Ein Routinebesuch auf dem türkischen Konsulat in Zürich endete für Dilan* (33) mit einer bösen Überraschung. Die Baslerin mit kurdischen Wurzeln dachte sich nichts dabei, als sie Ende August das Diplomatengebäude betrat. Sie wollte nur eine kurze bürokratische Formalie erledigen – bekam dann aber den langen Arm des türkischen Machthabers Recep Tayyip Erdogan zu spüren.
Die Beamten beschlagnahmten Dilans Pass. «Mir wurde gesagt, dass in der Türkei ein Strafverfahren gegen mich laufe», sagt sie. «Ich würde per Haftbefehl gesucht.»
Die Baslerin protestierte, wollte ihren Pass zurück.

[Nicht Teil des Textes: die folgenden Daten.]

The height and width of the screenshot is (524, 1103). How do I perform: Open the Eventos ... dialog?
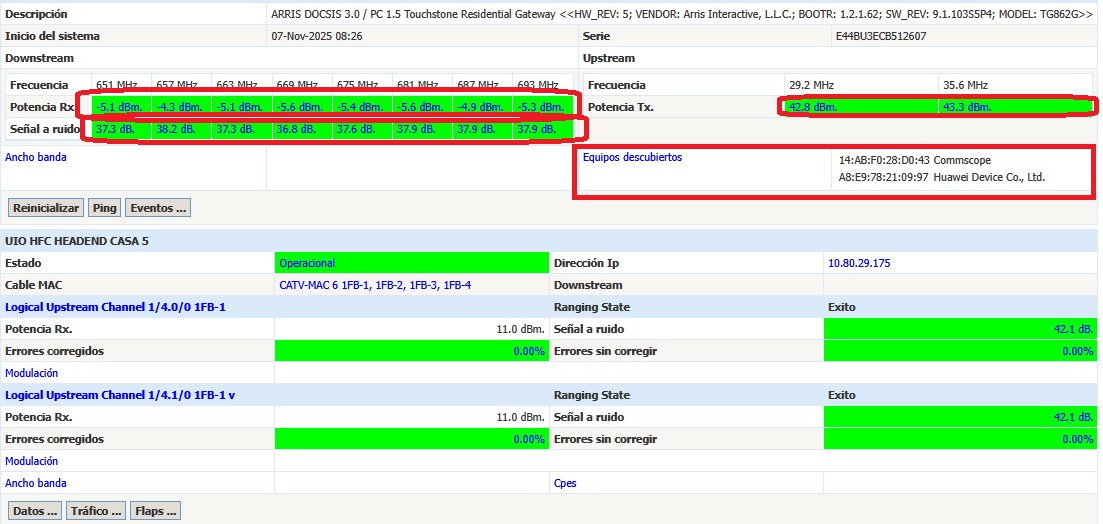tap(156, 208)
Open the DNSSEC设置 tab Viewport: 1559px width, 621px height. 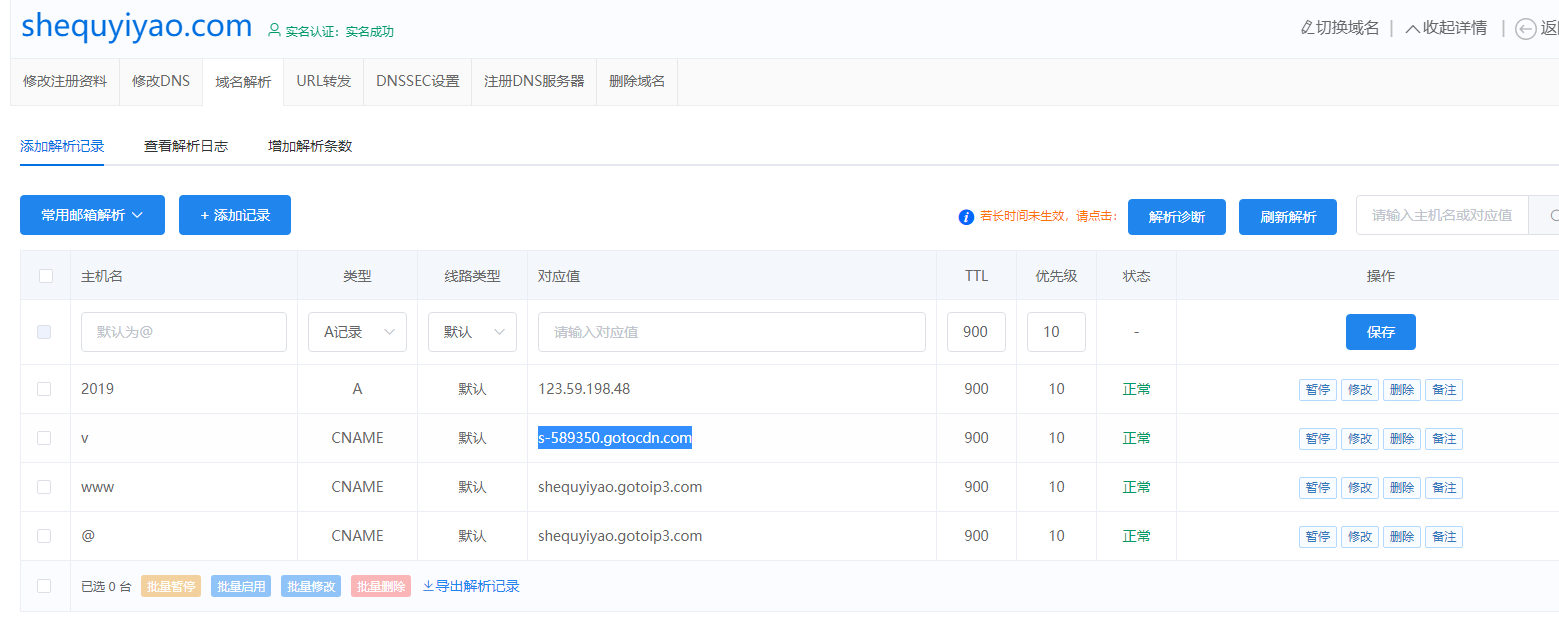point(417,81)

Doch der Konsulats-Angestellte drohte, sie gleich an Ort und Stelle festzuhalten.
Gesucht wegen angeblicher Terrorpropaganda
Dilan: «Ich war geschockt und habe das Konsulat sofort verlassen.»

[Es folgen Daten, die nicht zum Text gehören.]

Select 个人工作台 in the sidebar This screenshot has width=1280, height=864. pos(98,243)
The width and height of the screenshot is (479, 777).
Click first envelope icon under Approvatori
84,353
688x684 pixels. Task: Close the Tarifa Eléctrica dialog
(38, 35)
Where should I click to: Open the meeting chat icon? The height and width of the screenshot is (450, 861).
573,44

Den Haftbefehl kann sich die Kurdin nicht erklären. Ihr Anwalt in der Türkei fand jedoch heraus: Sie wird wegen angeblicher Terrorpropaganda im Internet gesucht. Laut Dilan ein absurder Vorwurf. Zwar habe sie in den sozialen Medien hin und wieder Erdogans Politik kritisiert. Aber Terrorismus? Der Vorwurf sei völlig abwegig.
Die Praxis der Türkei ist schon aus Deutschland oder Österreich bekannt: Wer mit der türkischen Regierung nicht auf Linie ist, wird auch im Ausland drangsaliert. Die Beschlagnahmung des Passes aufgrund von willkürlichen Strafverfahren ist dabei eine beliebte Methode Ankaras. In der Schweiz ist es der erste Fall dieser Art.

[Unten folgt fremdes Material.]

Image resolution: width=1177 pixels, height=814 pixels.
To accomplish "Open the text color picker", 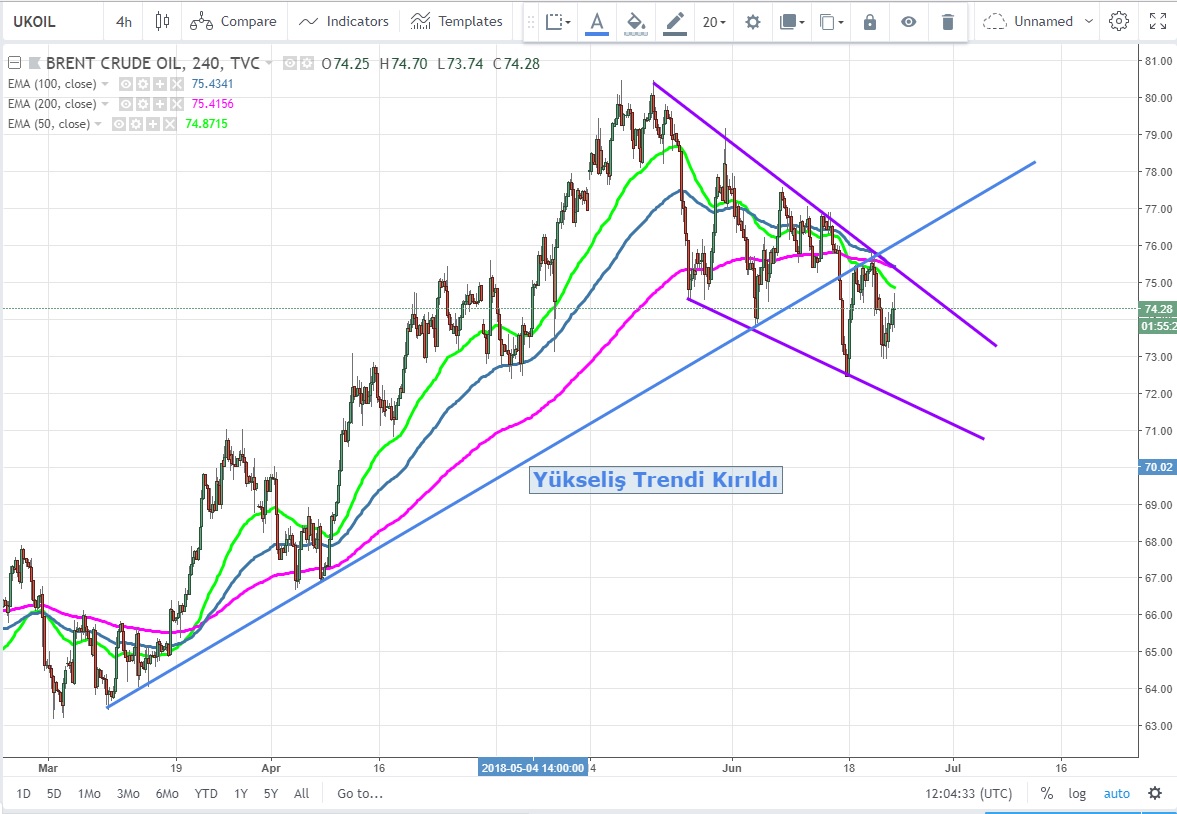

Praxis der türkischen Behörden nicht rechtens
Dilan will ihren richtigen Namen nicht in der Zeitung lesen. Zu gross ist ihre Furcht vor dem türkischen Staat. Dabei ist sie in der Schweiz geboren, lebt hier ihr ganzes Leben lang bestens integriert. Angst hat sie jetzt auch um ihre Verwandten, die noch immer in der Türkei wohnen. Was, wenn sie verhaftet werden? Das ist schon Tausenden anderer Erdogan-Kritiker passiert.
Klar ist: Rechtens ist die Praxis der türkischen Behörden nicht. Zwar gibt es die gesetzliche Möglichkeit des Passentzugs, wenn von einer Person eine direkte Sicherheitsgefahr für das Land – in diesem Fall für die Türkei – ausgeht. Solange der Mensch allerdings in der Schweiz lebt, greift diese Begründung nicht.
Dilan hat weder eine Passkopie noch eine schriftliche Begründung für die Massnahme erhalten. Auch das ist unrechtmässig. Betroffene Personen müssen schriftlich darüber aufgeklärt werden, auf welcher Rechtsgrundlage in ihre Freiheit eingegriffen wird. Das ist ein Grundprinzip der europäischen Menschenrechtskonvention.
Dilan fühlt sich ohnmächtig
Sowohl das türkische Konsulat in Zürich als auch die Botschaft Ankaras in Bern reagierten nicht auf Anfragen von SonntagsBlick. Das Schweizer Aussendepartement (EDA) duckt sich aus der Verantwortung. Als Dilan beim EDA um Hilfe bat, wiegelte der Bund ab, sagt sie.
EDA-Sprecher Pierre-Alain Eltschinger rechtfertigt sich: «Die Vergabe und der Entzug von Reisepässen obliegen der ausstellenden Behörde des Herkunftslandes der jeweiligen Staatsangehörigen.» Diplomatensprache für: Die Schweiz hält sich raus und schaut tatenlos zu.
Dilan fühlt sich ohnmächtig, versteht nicht, warum die Schweizer Behörden sie nicht unterstützen. Seit Wochen ist die Baslerin nun quasi staatenlos. Ihre seit langem geplanten Ferien in Thailand musste sie stornieren. Ohne Reisepass darf sie kein Flugzeug besteigen. Zum Problem könnte der fehlende Pass auch dann werden, wenn sie ihre Schweizer Niederlassungsbewilligung verlängern muss.
Spitzelnetz in ganz Europa
Die Kurdin glaubt, dass ein Spitzel sie bei den türkischen Behörden denunziert hat. Überraschend wäre das nicht.
In den vergangenen Jahren hat Ankara in ganz Europa ein Netz von treuen Gefolgsleuten aufgebaut. Nationalistische Fanatiker melden missliebige Personen. Die türkische Regierung unterstützt die Denunzianten aktiv. Eigens dafür hat sie Smartphone-Apps und Webseiten aufgebaut.